Mobile money service launched in Bangladesh

Fintech Innovation editors
Fintech Innovation

Financial inclusion in Bangladesh just took a stride closer to reality with the launch of a new international remittance receiving service via a partnership between MasterCard, Western Union, bKash and BRAC Bank.

The new service enables bKash’s registered customers to use their mobile phones to receive remittances from abroad directly into their bKash accounts.

A subsidiary of BRAC Bank and a joint venture between BRAC Bank and Money in Motion LLC of USA, bkash serves the low income masses of Bangladesh to achieve broader financial inclusion by providing services that are convenient, affordable and reliable.

With 70% of the population living in rural Bangladesh many of whom have no access to formal financial services, it is also the eight largest receiver of international remittances in the world. Under 15% of Bangladeshis are connected to the prescribed banking system whereas over 68% have mobile phones.

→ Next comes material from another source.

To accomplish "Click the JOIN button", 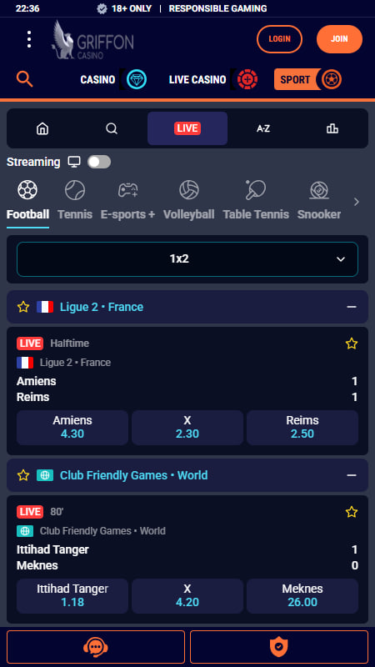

World Bank South Asia Financial Inclusion Index 2014These phones are not only devices for talking, but can be used for more useful and difficult processing tasks. bKash was conceived primarily to use these mobile devices and the universal telecom networks to extend financial services in a protected manner to the under-served distant population of Bangladesh.

By using the new service, bKash’s registered customers can receive remittances from every Western Union send market and channel directly into their bKash account, 24 hours a day.

MasterCard’s Matthew Driver said: “This relationship is another step towards achieving our global commitment to make the financial system accessible to 500 million more people by 2020. Working with companies such as bKash and Western Union is crucial to taking advantage of the latest technology; digitizing money transfers and supporting financial inclusion efforts in the South Asia region and worldwide. The choice, flexibility and convenience of this new bKash service will help to expand financial inclusion to some of the most remote parts of this thriving nation.”

Western Union’s Jean Claude Farah said international money transfers over mobile phones will accelerate financial inclusion in Bangladesh where there are currently more mobile phones than there are customers with bank accounts.

In 2011, the Bangladesh Bank, the country’s central bank, issued the Mobile Financial Services (MFS) Guidelines and mandated that the model where MFS must be bank-led but also clearly indicated that partnerships with mobile operators must be forged to reach customers. The first two MFS providers to emerged as leaders early on were BRAC/bKash and Dutch Bangla-Bank/DBBL.

Like many parts of developing Asia, financial inclusion is part of the government via the central bank’s strategic plan, aimed at ensuring these products meet the needs of the traditionally underserved segments of society. Among the services on priority list include expanding access to financial services to women, poor and rural populations; and formalizing financial services by promoting registered transactions.